### Testo da analizzare
────────

Ad oggi non mi sembra che ci sia una valida risposta alle domande di cui sopra. Come già detto però, quanto esposto fin qui, nel dibattito in corso non vale nulla e dunque passo al discorso successivo, ricordando solo che il giuramento di Ippocrate prescrive di curare il paziente e di non togliergli la vita per nessuna ragione.

Come si arriva al caso odierno. Il tranello radicale

La strategia dei Radicali e delle loro filiazioni come la Luca Coscioni, funziona così. Prendono dei casi limite, li pompano mediaticamente, arrivano al punto di rottura e cercano di mettere il legislatore sotto pressione. Si tratta di un utilizzo profondamente scorretto della sofferenza dei malati. Spesso il tutto è condito da diffusione di statistiche e dati falsi.

Sul suicidio assistito è andata esattamente così. Dopo anni di casi limite (Englaro, Welby…) il radicale Cappato pensa bene di portare Dj Fabo, un ragazzo paralizzato dal collo in giù dopo un incidente, a morire in Svizzera, secondo le leggi di quello stato. Cappato poi si autodenuncia in modo da alimentare il can can mediatico con un processo spettacolo. Giunti in Corte Costituzionale, nel 2019, guardacaso arriva una depenalizzazione de facto del suicidio assistito, che potrà essere quindi praticato senza paura di denunce, negli ospedali italiani.

La sentenza ovviamente lascia buchi enormi, non essendo una legge e dunque inizia la mobilitazione, a sinistra, al grido del “ci vuole una legge”.

Nel 2024 con un’altra sentenza, la Corte Costituzionale ha poi rincarato la dose, stabilendo quattro opinabilissimi criteri in base ai quali si può praticare il suicidio assistito:

-Essere affetto da una patologia irreversibile.

-Sperimentare sofferenze fisiche o psicologiche ritenute intollerabili.

-Essere dipendente da trattamenti di sostegno vitale.

-Essere capace di prendere decisioni consapevoli.

Criteri che vogliono dire tutto e niente (es: una persona in dialisi potrebbe incontrare tutti i quattro requisiti), che aprono alla deriva di cui parlerò nell’ultimo paragrafo.

Il problema delle regioni

Poiché in Italia le regioni hanno competenza sulla sanità, ma non sulle leggi riguardanti la bioetica, la Luca Coscioni passa allo step successivo. La Consulta ha di fatto detto che si può operare il suicidio assistito e le regioni secondo i militanti radicali devono prevedere un protocollo sanitario.

La legislazione statale viene quindi scavalcata, non conta più nulla. Non serve più neanche una legge.

────────

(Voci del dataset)
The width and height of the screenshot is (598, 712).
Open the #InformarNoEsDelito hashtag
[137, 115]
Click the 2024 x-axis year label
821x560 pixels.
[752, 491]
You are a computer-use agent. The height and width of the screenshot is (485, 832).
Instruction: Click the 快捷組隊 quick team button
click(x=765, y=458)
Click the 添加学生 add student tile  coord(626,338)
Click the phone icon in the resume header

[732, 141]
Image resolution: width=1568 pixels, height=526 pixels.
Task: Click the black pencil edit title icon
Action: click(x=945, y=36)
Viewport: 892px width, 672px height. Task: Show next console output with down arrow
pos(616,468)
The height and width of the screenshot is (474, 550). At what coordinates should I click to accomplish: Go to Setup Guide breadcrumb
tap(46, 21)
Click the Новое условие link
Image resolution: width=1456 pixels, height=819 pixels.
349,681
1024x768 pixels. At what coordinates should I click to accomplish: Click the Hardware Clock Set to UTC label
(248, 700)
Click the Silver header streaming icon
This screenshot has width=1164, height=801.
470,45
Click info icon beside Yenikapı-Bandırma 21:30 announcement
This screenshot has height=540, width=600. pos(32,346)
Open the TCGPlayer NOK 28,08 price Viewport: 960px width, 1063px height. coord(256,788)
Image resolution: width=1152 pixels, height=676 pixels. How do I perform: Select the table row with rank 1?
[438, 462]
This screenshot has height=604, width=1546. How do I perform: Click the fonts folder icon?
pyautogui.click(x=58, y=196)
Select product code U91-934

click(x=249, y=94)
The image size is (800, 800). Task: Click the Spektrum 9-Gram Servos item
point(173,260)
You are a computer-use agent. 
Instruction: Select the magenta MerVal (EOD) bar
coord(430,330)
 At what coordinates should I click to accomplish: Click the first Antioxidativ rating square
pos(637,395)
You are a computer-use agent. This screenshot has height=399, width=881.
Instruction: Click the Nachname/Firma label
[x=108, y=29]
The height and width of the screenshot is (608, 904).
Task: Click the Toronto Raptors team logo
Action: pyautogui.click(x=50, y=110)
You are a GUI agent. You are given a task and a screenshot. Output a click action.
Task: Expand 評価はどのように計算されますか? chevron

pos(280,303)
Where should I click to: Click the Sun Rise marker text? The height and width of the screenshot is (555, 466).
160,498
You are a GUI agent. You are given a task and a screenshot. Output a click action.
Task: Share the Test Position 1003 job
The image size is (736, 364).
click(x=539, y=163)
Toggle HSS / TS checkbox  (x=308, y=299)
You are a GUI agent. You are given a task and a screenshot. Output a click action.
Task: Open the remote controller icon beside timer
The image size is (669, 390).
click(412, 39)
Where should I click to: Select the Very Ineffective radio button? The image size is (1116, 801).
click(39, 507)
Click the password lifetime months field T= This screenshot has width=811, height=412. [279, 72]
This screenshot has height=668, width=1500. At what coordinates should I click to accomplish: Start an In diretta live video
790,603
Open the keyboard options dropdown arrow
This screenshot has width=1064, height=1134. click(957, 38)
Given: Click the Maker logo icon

────────

### Azione richiesta 1
Riporta parola per parola il pezzo del testo sul suicidio assistito che comincia con “La sentenza ovviamente” e prosegue fino a “psicologiche ritenute intollerabili.”.
### Azione richiesta 2
Porta avanti il testo sul suicidio assistito, ripartendo subito dopo la sua ultima frase.
L'elenco è un materiale a sé, separato dal testo sul suicidio assistito.

### Risposta 1
La sentenza ovviamente lascia buchi enormi, non essendo una legge e dunque inizia la mobilitazione, a sinistra, al grido del “ci vuole una legge”.

Nel 2024 con un’altra sentenza, la Corte Costituzionale ha poi rincarato la dose, stabilendo quattro opinabilissimi criteri in base ai quali si può praticare il suicidio assistito:

-Essere affetto da una patologia irreversibile.

-Sperimentare sofferenze fisiche o psicologiche ritenute intollerabili.

### Risposta 2
Al momento in cui si scrive, l’unica che ha portato avanti questa tesi è la Toscana, ma il tema è stato presentato e discusso in tutte le assemblee regionali. Oltre a rimanere aperta la possibilità che si legiferi a livello nazionale (e qui finalmente tutti dovranno schierarsi).

Tocca però registrare pericolosi cedimenti nelle regioni amministrate dal centrodestra. È evidente che manchino cultura e preparazione, in alcune sotto-aree delle formazioni di governo, sempre pronte a ossequiare il verbo radicale, probabilmente inconsapevoli che la posta in gioco vale molto più di quattro preferenze alle elezioni.

L’unico partito che tiene la barra dritta è Fratelli d’Italia.

Conseguenze note e già sperimentate

Eppure basterebbe dare un’occhiata a quanto accade nei famosi paesi avanzati del nord Europa, dove le legislazioni in materia sono codificate da decenni.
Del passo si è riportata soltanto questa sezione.